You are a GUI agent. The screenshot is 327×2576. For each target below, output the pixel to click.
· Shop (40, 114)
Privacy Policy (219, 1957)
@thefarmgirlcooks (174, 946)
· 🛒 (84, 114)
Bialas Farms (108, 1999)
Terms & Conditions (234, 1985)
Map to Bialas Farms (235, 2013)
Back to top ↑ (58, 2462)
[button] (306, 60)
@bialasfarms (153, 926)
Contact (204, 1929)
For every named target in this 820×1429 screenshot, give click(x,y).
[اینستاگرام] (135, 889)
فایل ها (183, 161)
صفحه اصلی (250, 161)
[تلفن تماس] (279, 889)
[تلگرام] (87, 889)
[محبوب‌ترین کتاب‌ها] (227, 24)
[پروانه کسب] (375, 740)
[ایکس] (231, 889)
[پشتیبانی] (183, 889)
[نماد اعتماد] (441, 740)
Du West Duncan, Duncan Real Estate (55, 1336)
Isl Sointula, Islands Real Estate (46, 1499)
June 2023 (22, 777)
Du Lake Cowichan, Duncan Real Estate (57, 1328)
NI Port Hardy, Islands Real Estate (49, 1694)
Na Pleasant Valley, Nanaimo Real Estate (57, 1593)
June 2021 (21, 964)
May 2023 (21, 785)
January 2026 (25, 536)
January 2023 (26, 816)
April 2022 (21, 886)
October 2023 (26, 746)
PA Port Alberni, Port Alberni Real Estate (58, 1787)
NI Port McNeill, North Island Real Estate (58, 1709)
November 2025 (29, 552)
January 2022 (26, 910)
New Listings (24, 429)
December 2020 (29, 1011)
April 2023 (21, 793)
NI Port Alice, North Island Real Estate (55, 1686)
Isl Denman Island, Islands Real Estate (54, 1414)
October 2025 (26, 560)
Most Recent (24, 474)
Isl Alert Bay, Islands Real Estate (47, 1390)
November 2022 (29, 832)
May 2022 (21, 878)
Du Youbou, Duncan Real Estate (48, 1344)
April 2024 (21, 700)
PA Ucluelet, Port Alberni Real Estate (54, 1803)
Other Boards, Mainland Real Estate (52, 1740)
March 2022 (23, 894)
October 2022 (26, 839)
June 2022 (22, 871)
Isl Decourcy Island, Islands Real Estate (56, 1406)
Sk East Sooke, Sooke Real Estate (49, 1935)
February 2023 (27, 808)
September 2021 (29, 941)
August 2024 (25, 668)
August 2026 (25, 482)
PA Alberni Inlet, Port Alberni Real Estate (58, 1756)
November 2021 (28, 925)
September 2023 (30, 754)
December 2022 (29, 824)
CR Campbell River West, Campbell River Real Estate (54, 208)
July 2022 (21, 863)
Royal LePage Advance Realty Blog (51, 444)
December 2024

○ ○ ○ ○ ○

* [Assigned task]: Above are the records; from them, give again exactly the lines from the one containing "May 2022 (21, 878)" through the one containing "Isl Decourcy Island, Islands", both included.

* [Worked solution]:
May 2022 (21, 878)
Du Youbou, Duncan Real Estate (48, 1344)
April 2024 (21, 700)
PA Ucluelet, Port Alberni Real Estate (54, 1803)
Other Boards, Mainland Real Estate (52, 1740)
March 2022 (23, 894)
October 2022 (26, 839)
June 2022 (22, 871)
Isl Decourcy Island, Islands Real Estate (56, 1406)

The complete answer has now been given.